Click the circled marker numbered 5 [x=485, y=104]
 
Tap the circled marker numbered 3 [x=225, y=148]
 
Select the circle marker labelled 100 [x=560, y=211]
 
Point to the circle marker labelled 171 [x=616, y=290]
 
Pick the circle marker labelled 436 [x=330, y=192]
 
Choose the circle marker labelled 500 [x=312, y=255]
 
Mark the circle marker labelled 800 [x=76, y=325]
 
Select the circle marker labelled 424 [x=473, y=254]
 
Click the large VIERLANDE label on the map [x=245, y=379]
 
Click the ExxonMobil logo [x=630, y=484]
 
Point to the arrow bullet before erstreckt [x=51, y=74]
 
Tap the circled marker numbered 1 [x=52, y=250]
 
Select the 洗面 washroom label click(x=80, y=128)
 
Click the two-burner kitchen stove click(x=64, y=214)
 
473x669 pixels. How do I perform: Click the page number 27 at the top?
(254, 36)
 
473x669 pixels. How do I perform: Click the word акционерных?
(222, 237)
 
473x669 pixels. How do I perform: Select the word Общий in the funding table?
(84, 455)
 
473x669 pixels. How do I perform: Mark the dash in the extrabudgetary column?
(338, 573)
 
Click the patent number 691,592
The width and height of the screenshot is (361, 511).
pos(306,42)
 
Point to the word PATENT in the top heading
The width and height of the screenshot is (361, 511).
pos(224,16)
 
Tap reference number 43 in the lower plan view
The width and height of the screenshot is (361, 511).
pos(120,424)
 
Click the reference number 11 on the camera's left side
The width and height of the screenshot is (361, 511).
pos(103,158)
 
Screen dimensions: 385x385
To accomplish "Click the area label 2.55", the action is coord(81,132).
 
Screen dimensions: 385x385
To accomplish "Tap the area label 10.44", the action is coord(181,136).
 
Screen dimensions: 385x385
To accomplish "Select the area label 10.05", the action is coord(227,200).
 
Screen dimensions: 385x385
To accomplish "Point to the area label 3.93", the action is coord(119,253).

------------------------

:: Exercise task ::
Quote the material above, starting at the line that contains "Tap the circled marker numbered 3" and ending at the line that contains "pos(306,42)", with both of those lines included.

:: Result of the exercise ::
Tap the circled marker numbered 3 [x=225, y=148]
 
Select the circle marker labelled 100 [x=560, y=211]
 
Point to the circle marker labelled 171 [x=616, y=290]
 
Pick the circle marker labelled 436 [x=330, y=192]
 
Choose the circle marker labelled 500 [x=312, y=255]
 
Mark the circle marker labelled 800 [x=76, y=325]
 
Select the circle marker labelled 424 [x=473, y=254]
 
Click the large VIERLANDE label on the map [x=245, y=379]
 
Click the ExxonMobil logo [x=630, y=484]
 
Point to the arrow bullet before erstreckt [x=51, y=74]
 
Tap the circled marker numbered 1 [x=52, y=250]
 
Select the 洗面 washroom label click(x=80, y=128)
 
Click the two-burner kitchen stove click(x=64, y=214)
 
473x669 pixels. How do I perform: Click the page number 27 at the top?
(254, 36)
 
473x669 pixels. How do I perform: Click the word акционерных?
(222, 237)
 
473x669 pixels. How do I perform: Select the word Общий in the funding table?
(84, 455)
 
473x669 pixels. How do I perform: Mark the dash in the extrabudgetary column?
(338, 573)
 
Click the patent number 691,592
The width and height of the screenshot is (361, 511).
pos(306,42)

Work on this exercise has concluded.